Yesterday, the House of Representatives voted 416 to 0 to pass the Service Members Home Ownership Tax Act of 2009 which extends the current $8,000 first-time home buyer tax credit for another 12 months for members of the military, Foreign Service, and intelligence corp who served at least three months of qualified overseas duty in 2009. The program is set to expire on November 30th, 2009 for everyone else and the justification for the extension makes sense. If you’ve been serving abroad for our country, it makes it very difficult for you to look for a house and take advantage of the program. Extending it another year certainly makes sense.

At the moment the bill has passed only the House of Representatives, it or a similar bill needs to pass the Senate, then reconciled, then signed by the President before it is law.

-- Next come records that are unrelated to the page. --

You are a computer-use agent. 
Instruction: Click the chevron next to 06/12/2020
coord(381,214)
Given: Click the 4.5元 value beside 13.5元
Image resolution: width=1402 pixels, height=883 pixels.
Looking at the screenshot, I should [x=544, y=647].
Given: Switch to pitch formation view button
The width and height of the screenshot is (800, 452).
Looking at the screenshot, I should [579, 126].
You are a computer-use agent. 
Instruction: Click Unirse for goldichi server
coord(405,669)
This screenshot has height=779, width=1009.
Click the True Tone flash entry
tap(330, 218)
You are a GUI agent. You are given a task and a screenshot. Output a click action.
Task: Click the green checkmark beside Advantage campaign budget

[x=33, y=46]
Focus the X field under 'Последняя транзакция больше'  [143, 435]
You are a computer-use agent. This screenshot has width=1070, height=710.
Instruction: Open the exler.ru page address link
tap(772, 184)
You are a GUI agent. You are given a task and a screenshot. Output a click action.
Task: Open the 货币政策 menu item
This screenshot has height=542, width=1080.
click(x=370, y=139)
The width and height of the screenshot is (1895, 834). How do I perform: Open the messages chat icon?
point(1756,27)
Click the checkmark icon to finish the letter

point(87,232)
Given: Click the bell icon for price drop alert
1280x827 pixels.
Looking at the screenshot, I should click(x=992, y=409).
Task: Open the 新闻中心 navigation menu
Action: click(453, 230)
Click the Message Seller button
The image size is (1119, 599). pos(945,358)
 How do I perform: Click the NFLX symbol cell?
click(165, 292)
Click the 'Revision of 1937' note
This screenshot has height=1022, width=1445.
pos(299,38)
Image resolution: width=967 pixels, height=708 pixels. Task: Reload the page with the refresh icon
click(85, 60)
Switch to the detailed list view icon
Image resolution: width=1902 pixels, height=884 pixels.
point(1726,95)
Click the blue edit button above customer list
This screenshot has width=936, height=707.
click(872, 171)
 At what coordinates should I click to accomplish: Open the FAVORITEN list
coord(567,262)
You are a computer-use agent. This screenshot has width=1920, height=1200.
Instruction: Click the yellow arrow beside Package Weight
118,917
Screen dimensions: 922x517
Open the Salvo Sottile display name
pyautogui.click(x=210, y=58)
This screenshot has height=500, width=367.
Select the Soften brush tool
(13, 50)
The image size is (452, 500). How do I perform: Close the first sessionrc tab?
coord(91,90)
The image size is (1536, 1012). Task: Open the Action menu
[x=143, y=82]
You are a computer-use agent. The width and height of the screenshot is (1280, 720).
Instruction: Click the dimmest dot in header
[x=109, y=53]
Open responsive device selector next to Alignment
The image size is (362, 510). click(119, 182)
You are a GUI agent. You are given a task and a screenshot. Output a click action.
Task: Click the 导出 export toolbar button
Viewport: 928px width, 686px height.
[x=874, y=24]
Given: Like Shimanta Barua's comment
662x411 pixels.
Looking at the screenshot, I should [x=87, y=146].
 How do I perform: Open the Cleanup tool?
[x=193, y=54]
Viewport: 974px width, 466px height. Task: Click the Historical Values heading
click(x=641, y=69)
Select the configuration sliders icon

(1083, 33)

“If you are in a conflict zone, you don’t have time to get together with your spouse and family to go house shopping,” says Rep. Ron Kind, a Wisconsin Democrat. Rep. Dave Camp, a Republican from Michigan, expressed similar concerns. “A lot of service members get called overseas at a moment’s notice,” Camp says. “And because of the time limit on the legislation now, they can’t always take advantage of it, not because of anything that they did or didn’t do but because of the unique nature of serving in our armed forces.”

It’s estimated that this will result in an additional 10,000 home sales, likely clustered around military facilities, at no extra cost. It’s revenue neutral because there are other revenue generating provisions included in the bill. The Senate received the bill yesterday and is set to vote on it fairly quickly.

As for the original credit set to expire on November 30th, there are discussions about extending the credit an additional six months.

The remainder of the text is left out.